Continue the article below on criminal appeals in Florida, picking up after its final sentence.

====== Selected passage ======

In the United States, our Constitution affords us the right to due process, and part of that is the right to appeal a court's decision. That means if your criminal trial did not conclude with the outcome you had hoped, you may be able to appeal if sufficient grounds are present. Keep in mind, however, that an appeal is not the same thing as a new trial. Many defendants also think that if they appeal, they can introduce new evidence, but that is only another misconception about criminal appeals. Criminal appeals in Florida are only permissible in certain situations, and neither retrying the case nor admitting new evidence are grounds for or occur during an appeal.
In addition, Florida law requires that an error must be preserved to be able to raise it on appeal; otherwise, the error is considered waived. Proper preservation of error generally requires three steps. First, the party must make a timely, contemporaneous objection at the time of the alleged error. Second, the party must state a legal ground for that objection. Third, the argument on appeal must be the same argument asserted as a legal ground for the objection.
It's best not to navigate the criminal justice system on your own. At the Law Office of Ann Fitz, our criminal defense lawyer in West Palm Beach will explain what your options are if you are found guilty and subsequently sentenced. If an appeal is appropriate, we will discuss with you exactly what that may involve. It can be costly to appeal, so you always want to start your defense off right by hiring a criminal defense lawyer who is familiar with the Florida Rules of Appellate Practice and will fight to uphold your rights and seek the best outcome. Call us today at 561-932-1690 to schedule a free initial consultation if you have been found guilty and want to appeal.
What is a Criminal Appeal?
During a criminal appeal, the defendant asks a higher (appellate) court to review and either reverse or modify a lower (trial) court's decision. The party appealing the trial court's decision is the appellant (some jurisdictions prefer to use petitioner). The other party is referred to as the appellee (some jurisdictions prefer to use respondent).
In Florida, the Court of Appeals is called the District Court. There are six District Courts of Appeal (also called DCAs) in Florida. The Florida Fourth District Court of Appeal (4DCA) is located in West Palm Beach and handles appeals from the Fifteenth, Seventeenth, and Nineteenth Judicial Circuits, which are composed of Palm Beach, Broward, St. Lucie, Martin, Indian River, and Okeechobee Counties.
When a defendant is found guilty after a trial, they have a right to appeal the verdict. The prosecution, on the other hand, cannot appeal an acquittal. The Fifth Amendment of the U.S. Constitution prohibits double jeopardy, which means you cannot be tried twice for the same criminal allegation. Both the prosecution and the defense, however, can appeal a defendant's sentence as well as any interim decisions made by a judge, like the admissibility of certain evidence.
Appellate courts are concerned with legal errors. They do not hear evidence or make findings of fact as to whether the defendant is guilty or not guilty. An appellate court examines a trial for any potential errors in terms of procedure, the law that was applied, and how it was applied.

====== Supplied material ======

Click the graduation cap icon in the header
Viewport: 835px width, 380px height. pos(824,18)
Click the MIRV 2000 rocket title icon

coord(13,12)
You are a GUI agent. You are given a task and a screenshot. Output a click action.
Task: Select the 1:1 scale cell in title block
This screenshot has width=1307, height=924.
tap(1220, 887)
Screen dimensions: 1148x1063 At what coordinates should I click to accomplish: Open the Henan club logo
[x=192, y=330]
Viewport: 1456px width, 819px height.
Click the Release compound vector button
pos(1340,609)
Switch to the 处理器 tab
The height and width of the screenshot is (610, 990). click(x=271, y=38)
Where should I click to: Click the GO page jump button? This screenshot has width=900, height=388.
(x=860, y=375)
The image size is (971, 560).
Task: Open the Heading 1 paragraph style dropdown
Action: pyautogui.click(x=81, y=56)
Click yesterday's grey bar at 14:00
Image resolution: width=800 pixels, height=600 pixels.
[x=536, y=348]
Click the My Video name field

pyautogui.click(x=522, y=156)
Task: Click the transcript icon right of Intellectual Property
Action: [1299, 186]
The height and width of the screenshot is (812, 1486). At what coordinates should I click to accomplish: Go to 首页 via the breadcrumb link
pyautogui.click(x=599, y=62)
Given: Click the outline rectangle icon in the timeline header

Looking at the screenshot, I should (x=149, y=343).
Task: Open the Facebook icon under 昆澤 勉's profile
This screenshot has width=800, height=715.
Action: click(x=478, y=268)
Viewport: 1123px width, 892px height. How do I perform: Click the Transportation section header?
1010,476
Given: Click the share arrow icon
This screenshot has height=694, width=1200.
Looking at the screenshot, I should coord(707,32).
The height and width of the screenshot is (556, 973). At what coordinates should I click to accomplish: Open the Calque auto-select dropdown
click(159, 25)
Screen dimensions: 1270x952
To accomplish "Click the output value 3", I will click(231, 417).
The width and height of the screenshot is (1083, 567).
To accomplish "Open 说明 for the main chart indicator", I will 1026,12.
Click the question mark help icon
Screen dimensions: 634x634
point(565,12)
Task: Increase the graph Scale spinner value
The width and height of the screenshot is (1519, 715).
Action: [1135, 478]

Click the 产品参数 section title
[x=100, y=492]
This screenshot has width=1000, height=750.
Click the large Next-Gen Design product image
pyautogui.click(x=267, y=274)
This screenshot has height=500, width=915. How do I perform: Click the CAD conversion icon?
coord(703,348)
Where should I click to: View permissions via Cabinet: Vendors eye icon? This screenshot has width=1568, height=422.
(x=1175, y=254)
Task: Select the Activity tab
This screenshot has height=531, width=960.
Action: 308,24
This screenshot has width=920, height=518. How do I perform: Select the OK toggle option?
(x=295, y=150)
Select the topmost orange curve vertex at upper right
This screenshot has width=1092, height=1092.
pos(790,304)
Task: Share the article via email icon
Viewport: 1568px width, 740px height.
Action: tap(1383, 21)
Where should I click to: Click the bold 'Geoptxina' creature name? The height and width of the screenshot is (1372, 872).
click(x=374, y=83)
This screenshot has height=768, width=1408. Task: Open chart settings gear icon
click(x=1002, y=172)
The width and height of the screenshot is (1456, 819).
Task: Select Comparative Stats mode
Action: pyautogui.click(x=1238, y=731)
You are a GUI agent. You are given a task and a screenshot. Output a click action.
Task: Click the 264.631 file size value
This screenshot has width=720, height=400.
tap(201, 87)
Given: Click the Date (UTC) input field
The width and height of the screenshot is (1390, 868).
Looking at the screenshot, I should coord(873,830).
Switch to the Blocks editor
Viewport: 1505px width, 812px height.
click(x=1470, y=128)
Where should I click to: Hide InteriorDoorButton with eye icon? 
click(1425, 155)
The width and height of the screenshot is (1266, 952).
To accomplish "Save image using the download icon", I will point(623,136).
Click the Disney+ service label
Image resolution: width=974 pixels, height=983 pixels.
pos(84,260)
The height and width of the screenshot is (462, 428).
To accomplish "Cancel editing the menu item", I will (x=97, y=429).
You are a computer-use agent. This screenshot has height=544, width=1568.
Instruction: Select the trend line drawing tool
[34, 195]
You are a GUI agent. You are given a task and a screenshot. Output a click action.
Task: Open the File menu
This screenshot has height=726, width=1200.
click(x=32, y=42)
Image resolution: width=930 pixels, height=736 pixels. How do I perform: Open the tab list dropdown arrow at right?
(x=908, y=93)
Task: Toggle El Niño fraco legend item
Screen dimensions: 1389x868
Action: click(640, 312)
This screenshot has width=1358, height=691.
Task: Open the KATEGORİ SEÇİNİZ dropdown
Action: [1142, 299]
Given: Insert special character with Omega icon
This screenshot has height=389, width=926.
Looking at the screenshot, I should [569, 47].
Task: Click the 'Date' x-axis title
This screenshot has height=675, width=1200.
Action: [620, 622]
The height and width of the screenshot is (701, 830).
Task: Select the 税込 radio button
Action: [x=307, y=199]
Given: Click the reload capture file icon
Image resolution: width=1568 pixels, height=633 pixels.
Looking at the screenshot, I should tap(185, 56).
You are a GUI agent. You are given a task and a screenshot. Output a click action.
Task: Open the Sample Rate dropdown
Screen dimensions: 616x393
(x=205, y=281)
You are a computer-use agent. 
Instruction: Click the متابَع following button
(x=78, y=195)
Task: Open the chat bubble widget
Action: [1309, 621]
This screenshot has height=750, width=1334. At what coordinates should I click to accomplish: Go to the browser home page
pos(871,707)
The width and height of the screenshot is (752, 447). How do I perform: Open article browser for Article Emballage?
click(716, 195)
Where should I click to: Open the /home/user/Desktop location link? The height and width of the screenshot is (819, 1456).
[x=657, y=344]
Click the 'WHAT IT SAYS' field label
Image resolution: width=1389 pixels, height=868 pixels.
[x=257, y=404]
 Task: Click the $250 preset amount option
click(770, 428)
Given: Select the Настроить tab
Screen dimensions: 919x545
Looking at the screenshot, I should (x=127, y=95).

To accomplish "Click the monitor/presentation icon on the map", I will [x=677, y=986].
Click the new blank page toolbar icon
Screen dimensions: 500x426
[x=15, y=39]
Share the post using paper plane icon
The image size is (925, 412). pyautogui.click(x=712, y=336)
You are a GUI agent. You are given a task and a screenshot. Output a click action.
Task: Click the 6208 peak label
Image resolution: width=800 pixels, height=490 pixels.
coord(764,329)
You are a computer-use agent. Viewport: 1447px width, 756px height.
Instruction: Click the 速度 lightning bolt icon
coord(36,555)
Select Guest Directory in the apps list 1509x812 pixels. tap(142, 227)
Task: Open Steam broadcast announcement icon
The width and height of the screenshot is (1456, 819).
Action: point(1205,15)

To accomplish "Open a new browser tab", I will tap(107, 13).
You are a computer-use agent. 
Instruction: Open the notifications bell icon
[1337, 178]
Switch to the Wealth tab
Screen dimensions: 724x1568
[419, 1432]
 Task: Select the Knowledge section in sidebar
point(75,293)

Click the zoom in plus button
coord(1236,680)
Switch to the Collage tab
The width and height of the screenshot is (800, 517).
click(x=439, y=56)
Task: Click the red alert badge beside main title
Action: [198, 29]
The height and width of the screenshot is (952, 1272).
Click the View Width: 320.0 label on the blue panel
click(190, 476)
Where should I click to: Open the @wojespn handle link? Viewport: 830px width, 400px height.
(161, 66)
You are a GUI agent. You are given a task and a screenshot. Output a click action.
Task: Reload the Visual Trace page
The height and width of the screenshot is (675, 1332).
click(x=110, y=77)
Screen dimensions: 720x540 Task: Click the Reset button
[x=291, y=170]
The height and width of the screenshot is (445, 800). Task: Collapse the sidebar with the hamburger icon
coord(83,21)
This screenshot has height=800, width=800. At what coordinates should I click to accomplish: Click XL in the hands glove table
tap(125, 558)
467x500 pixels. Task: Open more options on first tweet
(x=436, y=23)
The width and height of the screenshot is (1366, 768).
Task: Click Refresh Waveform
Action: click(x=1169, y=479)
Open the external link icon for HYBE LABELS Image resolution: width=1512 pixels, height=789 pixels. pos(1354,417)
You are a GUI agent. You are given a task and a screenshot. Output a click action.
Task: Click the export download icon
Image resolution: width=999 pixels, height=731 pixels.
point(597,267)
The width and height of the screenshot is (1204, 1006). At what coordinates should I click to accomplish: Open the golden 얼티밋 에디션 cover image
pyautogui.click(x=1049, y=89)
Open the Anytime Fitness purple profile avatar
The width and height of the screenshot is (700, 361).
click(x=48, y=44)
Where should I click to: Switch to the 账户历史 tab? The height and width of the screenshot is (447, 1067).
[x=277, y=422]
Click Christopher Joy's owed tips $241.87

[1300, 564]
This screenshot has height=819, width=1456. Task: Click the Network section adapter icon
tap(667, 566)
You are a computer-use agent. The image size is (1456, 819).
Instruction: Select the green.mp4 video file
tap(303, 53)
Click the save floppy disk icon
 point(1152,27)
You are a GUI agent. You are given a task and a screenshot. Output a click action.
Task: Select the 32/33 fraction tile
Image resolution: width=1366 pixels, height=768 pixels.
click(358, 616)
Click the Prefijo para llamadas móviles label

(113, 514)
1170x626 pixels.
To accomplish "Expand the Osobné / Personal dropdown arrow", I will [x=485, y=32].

======

• **Exercise response**:
The appellant (the defendant) files a notice of appeal, and upon the filing of this notice, the clock starts ticking for the appellant to file an initial brief. The initial brief states the facts and the law, explaining why the trial court's decision must be reversed. The appellee (the State) has an opportunity to respond with an answering brief. Then, the appellant may respond with a reply brief that answers the appellee's brief.
The appellate court may make a decision based on the written briefs, or they may hear oral arguments.
Grounds for a Criminal Appeal in Florida
The specific grounds of an appeal will vary from case to case. Ultimately, an appellant must show that the lower court made a substantial or material error during the trial, i.e., one that affected the outcome of the trial. A harmless error, even if an error, will not change the outcome of the lower court's decision.
The most common grounds given for a criminal appeal in Florida include but are not limited to sentencing errors, sufficiency of the evidence, the erroneous application of the law or abuse of discretion, improper jury conduct, and prosecutorial misconduct. Judicial acts that are commonly reviewed on appeal include the grant or denial of a motion in limine, the denial of a motion for judgment of acquittal, and the denial of a motion for new trial.
Just like everything else in the criminal justice system, there are rules a judge must follow when sentencing a defendant after a conviction. When sentencing rules are ignored, the sentence is considered illegal, and an appellate court will remand the matter back to the lower court for resentencing. Though this type of appeal does not reverse the trial decision's guilty verdict nor does it allow for a new trial, it does often lead to reduced or more favorable sentences.
Serious error of law
A defendant may file an appeal on the basis that the trial court made an error in how they applied the law to the facts. For example, if the judge gave incorrect instructions to the jury on a legal issue or miscalculated the sentence, that may be ground for an appeal.
Abuse of discretion
A trial judge has wide discretion when ruling on pretrial motions and legal issues that arise during a trial. A party can appeal an interim ruling that was clearly unreasonable, erroneous, arbitrary, or unsupported by the facts or law.
Improper jury conduct
A defendant may appeal their conviction if a juror acted improperly during the trial or deliberations. For example, if a juror speaks directly to a witness, that could be grounds for an appeal.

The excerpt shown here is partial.